Approvato all’unanimità, in chiusura della seduta del 7 maggio, l’articolo che estende l’indennità di malattia ai lavoratori autonomi con figli ricoverati o malati fino ai quattordici anni, a condizione della regolarità dei versamenti contributivi. Approvati con dieci voti favorevoli e quattro astensioni gli articoli sugli incentivi pensionistici per le lavoratrici madri (24 bis e 24 ter), che prevedono riduzioni dei disincentivi all’uscita anticipata e maggiorazioni degli incentivi al pensionamento ritardato, in entrambi i casi proporzionali al numero di figli.

In chiusura dei lavori, la maggioranza ha presentato un ordine del giorno relativo al funzionamento dei servizi Tutela Minori e Servizio Minori dell’ISS. Il documento dà mandato alla Segreteria di Stato alla Sanità di procedere a una revisione dell’attuale assetto organizzativo, di promuovere modelli operativi integrati e di riferire alla Commissione entro il 30 luglio 2026 sugli esiti dell’applicazione dell’articolo 33 della legge 129/2022, e entro il 30 novembre 2026 sugli sviluppi di eventuali interventi di riorganizzazione. L’ordine del giorno è stato approvato con dieci voti favorevoli e quattro astensioni.
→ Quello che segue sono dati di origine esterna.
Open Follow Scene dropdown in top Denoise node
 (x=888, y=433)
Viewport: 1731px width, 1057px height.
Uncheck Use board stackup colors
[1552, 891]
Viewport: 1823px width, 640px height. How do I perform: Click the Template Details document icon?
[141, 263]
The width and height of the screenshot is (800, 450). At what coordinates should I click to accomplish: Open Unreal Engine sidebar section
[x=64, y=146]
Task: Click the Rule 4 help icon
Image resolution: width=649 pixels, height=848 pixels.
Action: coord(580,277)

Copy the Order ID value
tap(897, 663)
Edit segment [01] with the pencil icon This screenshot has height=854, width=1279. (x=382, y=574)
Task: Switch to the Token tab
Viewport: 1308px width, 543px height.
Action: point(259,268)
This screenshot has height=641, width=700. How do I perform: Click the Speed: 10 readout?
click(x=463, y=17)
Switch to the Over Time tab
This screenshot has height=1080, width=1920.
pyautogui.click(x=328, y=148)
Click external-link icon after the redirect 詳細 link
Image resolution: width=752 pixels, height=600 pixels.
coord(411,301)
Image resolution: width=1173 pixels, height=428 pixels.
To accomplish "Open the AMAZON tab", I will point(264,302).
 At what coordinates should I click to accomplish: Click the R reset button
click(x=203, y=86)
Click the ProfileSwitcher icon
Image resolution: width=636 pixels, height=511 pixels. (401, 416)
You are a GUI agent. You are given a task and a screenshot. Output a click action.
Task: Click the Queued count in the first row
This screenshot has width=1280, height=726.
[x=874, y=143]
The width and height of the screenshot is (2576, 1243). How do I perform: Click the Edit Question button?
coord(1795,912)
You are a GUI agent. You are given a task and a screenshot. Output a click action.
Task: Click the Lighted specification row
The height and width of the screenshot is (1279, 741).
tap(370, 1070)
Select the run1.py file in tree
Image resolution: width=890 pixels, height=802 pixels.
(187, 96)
Nelle dichiarazioni finali di voto, le opposizioni hanno annunciato l’astensione, riconoscendo nel provvedimento elementi di merito ma giudicandolo nel complesso insufficiente rispetto alla portata della crisi demografica. La maggioranza, attraverso il commissario Paolo Crescentini (PSD), ha espresso piena soddisfazione per il lavoro svolto, sottolineando in particolare l’introduzione della figura del caregiver familiare e le nuove misure a sostegno della genitorialità. Il Segretario Canti, in sede di chiusura dei lavori, ha confermato che le nuove tutele si applicheranno, su richiesta degli interessati, anche alle famiglie che si trovano nei termini temporali previsti al momento dell’entrata in vigore della legge. Ha inoltre anticipato che nella prossima seduta del Congresso di Stato verrà presentata una delibera per la modifica del regolamento del Fondiss, finalizzata a rendere più remunerativi i fondi a disposizione, parificando le possibilità di investimento a quelle del primo pilastro previdenziale. La modifica arriverà in Consiglio Grande e Generale a giugno.

Il sindacato USL ha commentato positivamente la conclusione dell’iter, evidenziando in particolare l’introduzione del caregiver familiare come “una sensibilità nuova” e auspicando che il provvedimento venga portato al più presto in seconda lettura.

Il testo ora attende il calendario del Consiglio Grande e Generale.